Exercise brief -
When you restate the records, do so word for word and omit any picture they contain.

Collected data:
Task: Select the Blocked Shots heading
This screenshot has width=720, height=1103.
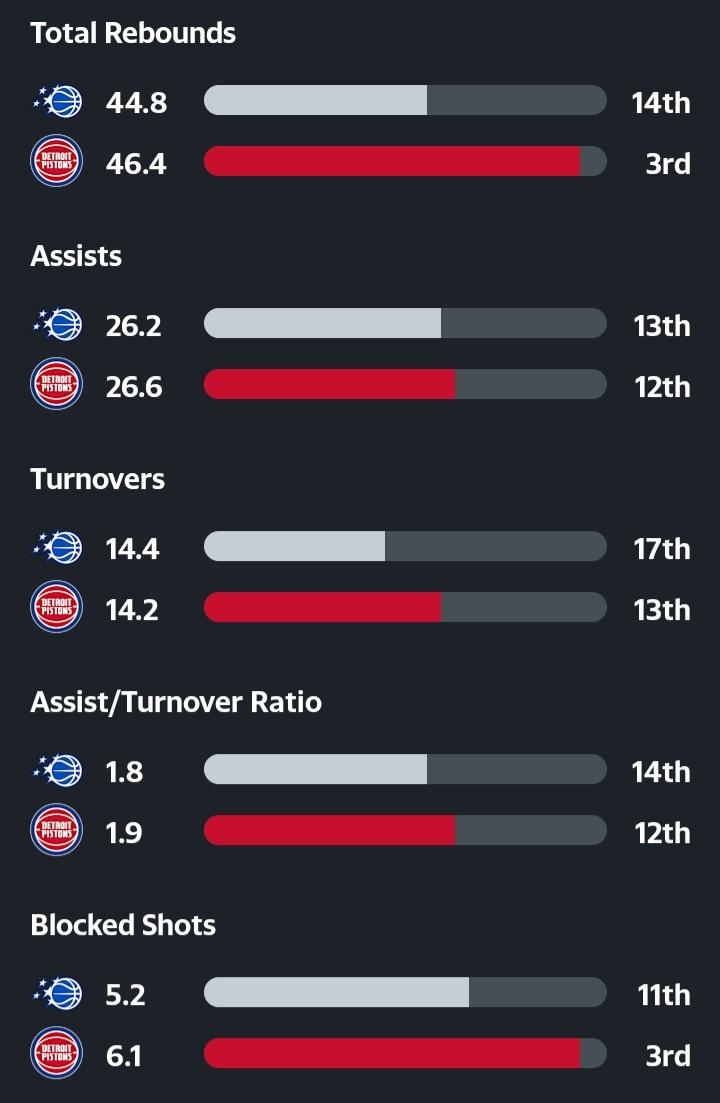Action: pos(123,925)
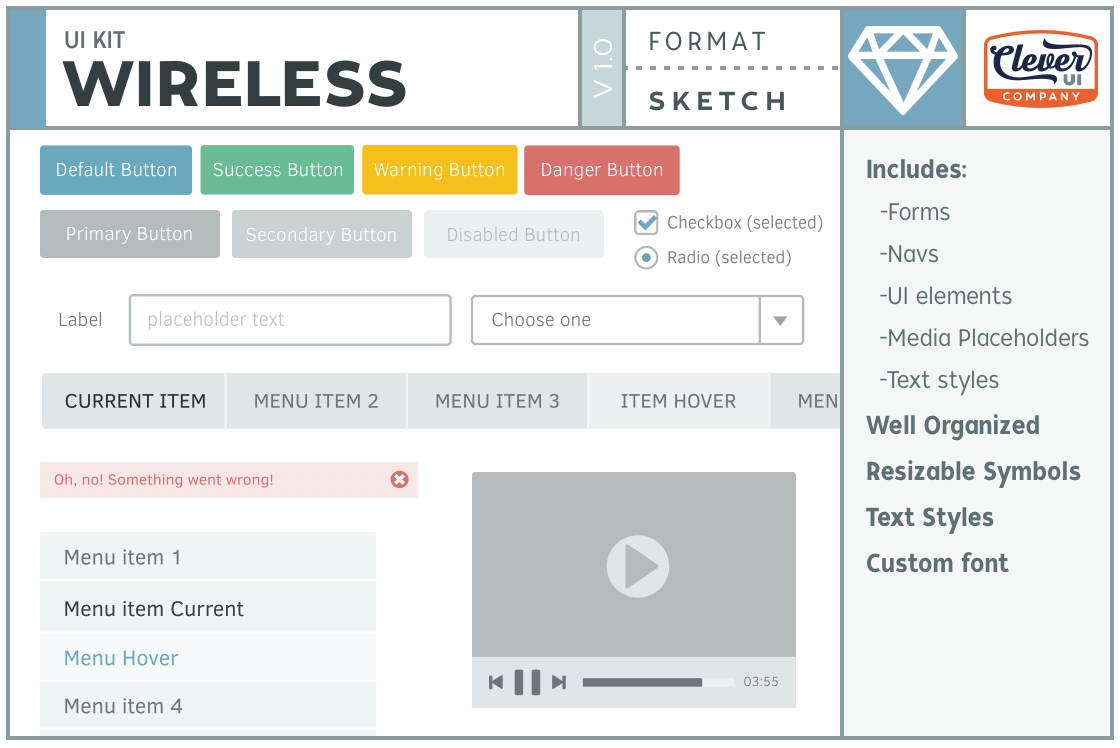Click the Sketch diamond logo icon
Viewport: 1120px width, 748px height.
(902, 68)
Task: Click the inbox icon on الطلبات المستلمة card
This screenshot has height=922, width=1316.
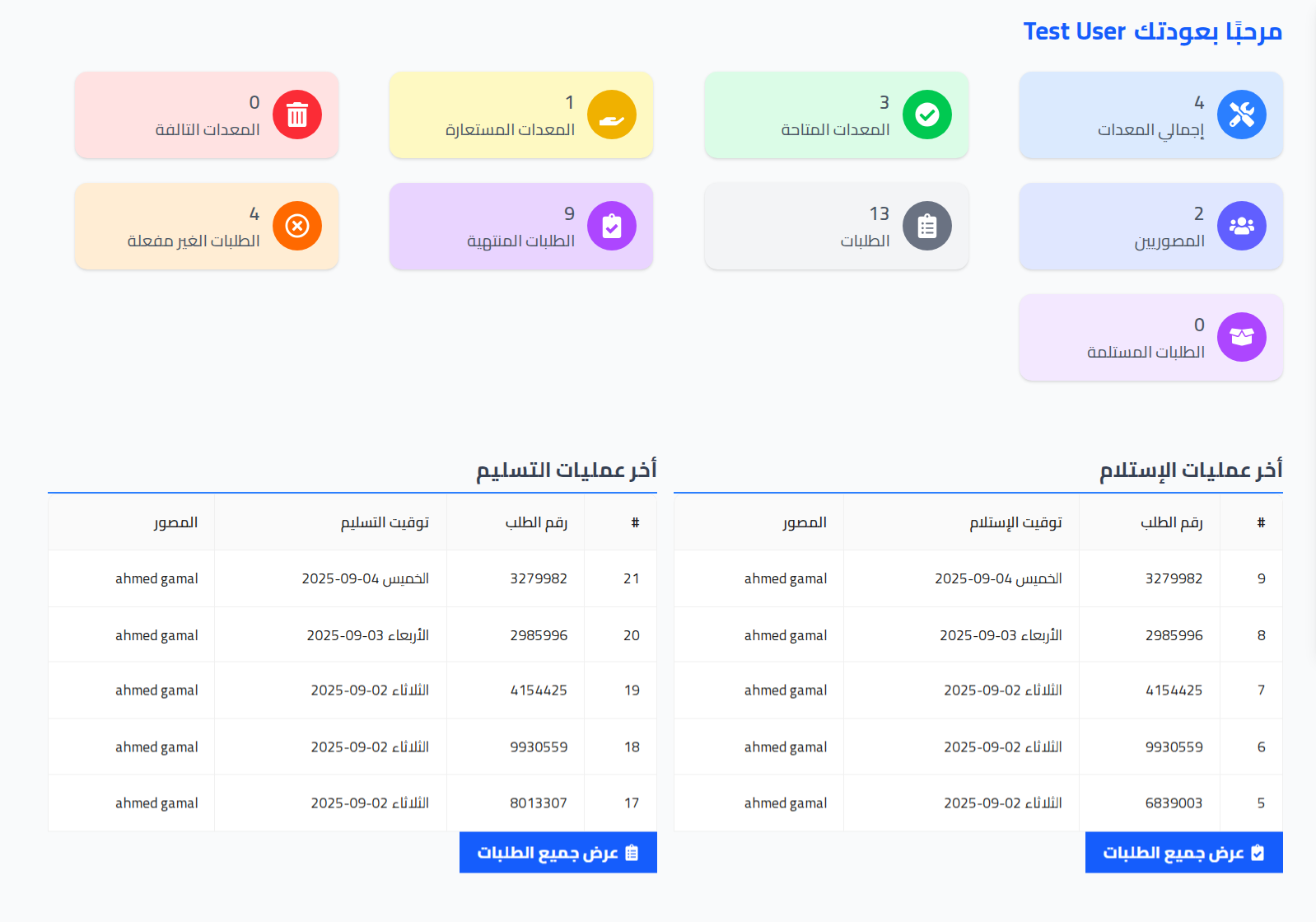Action: (x=1242, y=337)
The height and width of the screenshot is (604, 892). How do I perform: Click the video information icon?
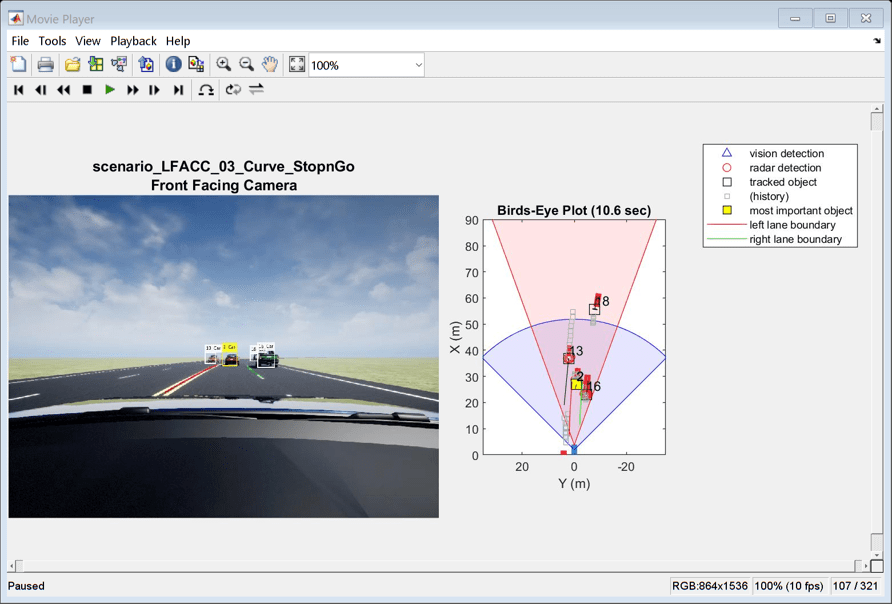(x=173, y=65)
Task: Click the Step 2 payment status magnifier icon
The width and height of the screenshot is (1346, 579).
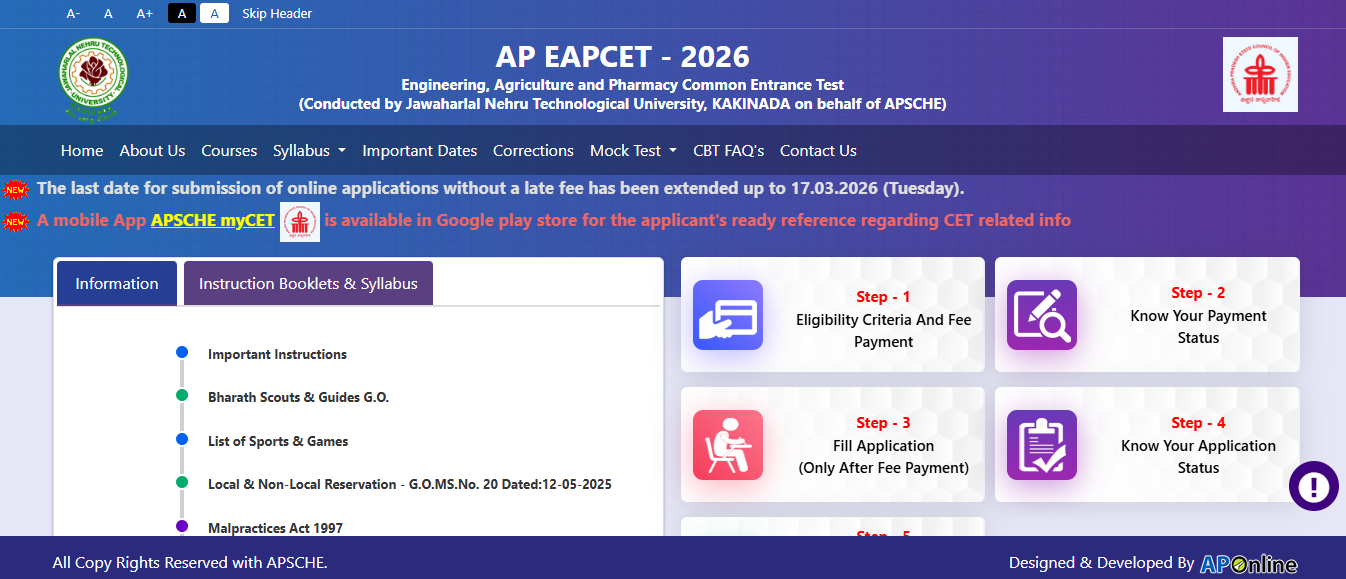Action: click(1042, 315)
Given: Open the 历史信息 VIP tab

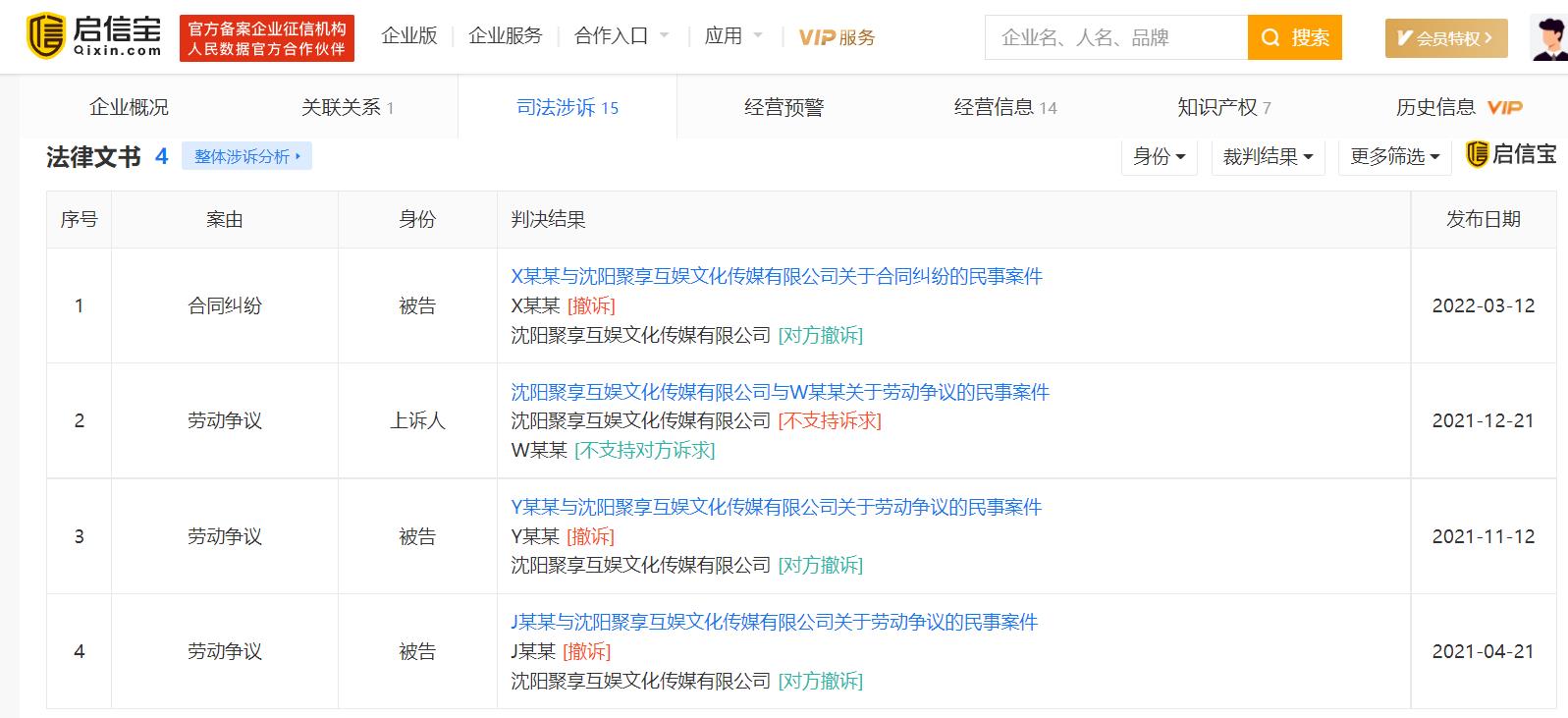Looking at the screenshot, I should [x=1458, y=107].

Response for this exercise -
Task: Select the Blocked Shots heading
This screenshot has width=720, height=1103.
Action: pos(123,925)
Click the Sketch diamond logo icon
Viewport: 1120px width, 748px height.
(902, 68)
Task: Click the inbox icon on الطلبات المستلمة card
This screenshot has height=922, width=1316.
Action: (x=1242, y=337)
The height and width of the screenshot is (604, 892). How do I perform: Click the video information icon?
(x=173, y=65)
Task: Click the Step 2 payment status magnifier icon
The width and height of the screenshot is (1346, 579).
Action: click(1042, 315)
Given: Open the 历史信息 VIP tab

Looking at the screenshot, I should [x=1458, y=107].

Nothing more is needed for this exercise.